La proposition de loi pour renforcer la prévention en santé au travail, que vous venez d'adopter, est d'ailleurs encore venue clarifier ces définitions et mieux les aligner avec le code pénal. Celui-ci permet également de réprimer tous types de violences, même non répétées, y compris dans le cadre du travail.

De manière plus générale, sur la base de son obligation générale de sécurité, la responsabilité civile de l'employeur peut être engagée pour tous types de violences dont serait l'objet un travailleur dans le cadre de son activité.

Les partenaires sociaux ont également un rôle actif à jouer en matière de lutte contre le harcèlement et les violences au travail. En effet, les employeurs sont soumis à une obligation de négociation tous les quatre ans sur la qualité de vie au travail ; dans ce cadre, l'accord de méthode peut prévoir une négociation spécifique sur les actions en matière de prévention des violences et du harcèlement. Au niveau de la branche, il existe également une obligation de négociation quadriennale sur la mise à disposition d'outils aux entreprises, pour prévenir et agir contre le harcèlement sexuel et les agissements sexistes.

Vous l'aurez compris, cette ratification n'est pas uniquement symbolique. Elle s'inscrit dans la continuité de l'action du Gouvernement qui agit concrètement pour mettre fin au harcèlement et à la violence.
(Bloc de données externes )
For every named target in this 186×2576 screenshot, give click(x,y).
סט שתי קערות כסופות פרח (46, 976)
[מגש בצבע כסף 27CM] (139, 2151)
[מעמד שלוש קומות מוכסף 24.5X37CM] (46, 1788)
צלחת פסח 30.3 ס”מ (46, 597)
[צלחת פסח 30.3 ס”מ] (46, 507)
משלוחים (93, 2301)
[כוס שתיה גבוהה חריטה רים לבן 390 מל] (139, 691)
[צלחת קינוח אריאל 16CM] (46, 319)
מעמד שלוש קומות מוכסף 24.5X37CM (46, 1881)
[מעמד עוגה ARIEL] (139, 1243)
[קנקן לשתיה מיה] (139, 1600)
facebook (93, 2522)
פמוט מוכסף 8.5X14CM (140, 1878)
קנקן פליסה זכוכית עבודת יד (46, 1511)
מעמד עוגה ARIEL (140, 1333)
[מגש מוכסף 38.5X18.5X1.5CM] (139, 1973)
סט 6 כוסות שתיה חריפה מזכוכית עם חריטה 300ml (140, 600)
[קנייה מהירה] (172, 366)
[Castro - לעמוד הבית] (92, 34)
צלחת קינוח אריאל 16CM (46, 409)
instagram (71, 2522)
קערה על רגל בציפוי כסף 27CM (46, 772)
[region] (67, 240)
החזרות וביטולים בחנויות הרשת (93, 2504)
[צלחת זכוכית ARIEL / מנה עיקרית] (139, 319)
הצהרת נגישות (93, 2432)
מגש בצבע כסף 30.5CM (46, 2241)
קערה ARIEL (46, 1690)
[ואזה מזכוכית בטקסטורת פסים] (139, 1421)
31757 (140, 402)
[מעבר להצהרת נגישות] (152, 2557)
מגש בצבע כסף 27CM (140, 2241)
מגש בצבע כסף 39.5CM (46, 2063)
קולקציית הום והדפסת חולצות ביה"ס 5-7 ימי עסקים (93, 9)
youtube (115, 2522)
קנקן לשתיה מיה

Je suis convaincu qu'un cadre juridique solide ne peut véritablement produire des résultats sans un engagement véritable de l'ensemble des acteurs concernés : la lutte contre la violence et le harcèlement impose une mobilisation constante et des efforts sans cesse renouvelés. Aussi la ratification de cette Convention ne marque-t-elle pas la fin du processus.

Bien au contraire, une fois ratifiée, cette convention et les principes qu'elle fixe devront être appliqués. Les acteurs du monde du travail pourront désormais se l'approprier. Les partenaires sociaux pourront la faire vivre par le dialogue social et la traduire en mesures concrètes, adaptées aux réalités et aux défis du monde du travail.

Les partenaires sociaux ont un rôle clé à jouer au sein des branches et des entreprises pour négocier des dispositifs ambitieux sur ces sujets, qui n'ont pas tous vocation à être inscrits dans la loi.

Je pense notamment à la question de la prise en considération des violences conjugales dans l'organisation du travail au sein de l'entreprise. Ces questions doivent être traitées au plus près du terrain pour trouver des réponses pertinentes.

Enfin, pour être appliquées, ces règles doivent être connues. La formation de toutes les parties prenantes – salariés, employeurs, partenaires sociaux – est ainsi essentielle pour en faire des acteurs vigilants et responsables dans la lutte contre le harcèlement et les violences au travail.

Les dispositifs de protection existent, et il nous faut nous les approprier pleinement, entièrement, efficacement ! Oui, pour cela, mesdames et messieurs les députés, prenons tous notre part et nos responsabilités dans la mobilisation. J'en appelle aux élus que vous êtes, aux entreprises, aux travailleurs, aux partenaires sociaux ou encore aux associations.

Le droit doit toujours prendre le pas sur la peur, la honte et le silence.

Le Gouvernement vous invite à ratifier le premier texte international contraignant visant à éradiquer la violence et le harcèlement au travail ; vous permettrez ainsi à la France de poursuivre son rôle moteur et de continuer de se montrer exemplaire sur ce sujet.